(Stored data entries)
┌──

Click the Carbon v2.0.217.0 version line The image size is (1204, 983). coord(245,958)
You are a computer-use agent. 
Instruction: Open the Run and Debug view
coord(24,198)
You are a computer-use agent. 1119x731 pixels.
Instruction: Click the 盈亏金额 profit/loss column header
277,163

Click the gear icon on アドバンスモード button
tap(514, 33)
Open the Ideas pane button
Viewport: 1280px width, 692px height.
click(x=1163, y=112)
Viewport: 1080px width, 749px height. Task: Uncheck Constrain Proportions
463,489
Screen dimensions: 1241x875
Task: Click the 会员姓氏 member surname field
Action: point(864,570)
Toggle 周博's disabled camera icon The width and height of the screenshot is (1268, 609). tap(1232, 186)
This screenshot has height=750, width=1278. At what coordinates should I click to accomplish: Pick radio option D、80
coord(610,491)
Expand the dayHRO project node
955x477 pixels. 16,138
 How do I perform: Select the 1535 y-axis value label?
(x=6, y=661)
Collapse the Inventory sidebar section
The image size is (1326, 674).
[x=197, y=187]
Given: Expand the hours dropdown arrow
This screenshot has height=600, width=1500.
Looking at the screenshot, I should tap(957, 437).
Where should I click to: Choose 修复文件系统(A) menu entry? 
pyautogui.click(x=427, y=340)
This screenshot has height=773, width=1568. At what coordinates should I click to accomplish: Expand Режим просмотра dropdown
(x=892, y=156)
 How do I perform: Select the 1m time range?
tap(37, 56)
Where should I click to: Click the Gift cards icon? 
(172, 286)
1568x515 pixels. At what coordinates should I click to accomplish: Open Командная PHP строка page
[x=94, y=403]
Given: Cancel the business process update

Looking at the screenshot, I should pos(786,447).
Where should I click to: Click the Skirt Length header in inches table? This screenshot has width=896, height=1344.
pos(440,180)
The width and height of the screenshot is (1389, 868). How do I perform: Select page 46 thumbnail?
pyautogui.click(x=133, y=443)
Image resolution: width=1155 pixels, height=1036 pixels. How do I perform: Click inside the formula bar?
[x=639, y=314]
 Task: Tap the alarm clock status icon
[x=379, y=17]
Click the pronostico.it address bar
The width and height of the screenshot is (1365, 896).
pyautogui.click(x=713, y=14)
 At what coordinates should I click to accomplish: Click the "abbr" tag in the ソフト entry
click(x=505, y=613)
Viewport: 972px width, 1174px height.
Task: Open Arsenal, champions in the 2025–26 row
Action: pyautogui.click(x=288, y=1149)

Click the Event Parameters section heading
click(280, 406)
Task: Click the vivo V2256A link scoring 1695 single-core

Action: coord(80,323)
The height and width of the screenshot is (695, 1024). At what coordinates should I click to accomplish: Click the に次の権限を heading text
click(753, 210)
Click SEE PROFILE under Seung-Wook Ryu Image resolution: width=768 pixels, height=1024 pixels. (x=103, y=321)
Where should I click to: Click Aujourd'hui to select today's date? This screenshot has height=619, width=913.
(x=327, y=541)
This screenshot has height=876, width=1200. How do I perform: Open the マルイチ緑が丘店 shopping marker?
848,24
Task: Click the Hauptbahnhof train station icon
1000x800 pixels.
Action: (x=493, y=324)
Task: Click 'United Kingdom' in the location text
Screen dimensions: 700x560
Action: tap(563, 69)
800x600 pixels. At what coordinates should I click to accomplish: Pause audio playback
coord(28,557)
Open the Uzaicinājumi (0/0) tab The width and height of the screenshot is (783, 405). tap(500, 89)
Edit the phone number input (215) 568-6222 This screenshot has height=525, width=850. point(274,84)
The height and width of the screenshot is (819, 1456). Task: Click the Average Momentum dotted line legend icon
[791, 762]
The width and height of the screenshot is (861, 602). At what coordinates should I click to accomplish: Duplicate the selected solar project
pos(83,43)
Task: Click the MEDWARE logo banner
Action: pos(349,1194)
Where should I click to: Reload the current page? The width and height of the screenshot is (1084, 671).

└──

▸ **What you need to do**:
Copy each line in the entries above where the word "computer" shows up.

▸ **Answer to the exercise**:
You are a computer-use agent. 
You are a computer-use agent. 1119x731 pixels.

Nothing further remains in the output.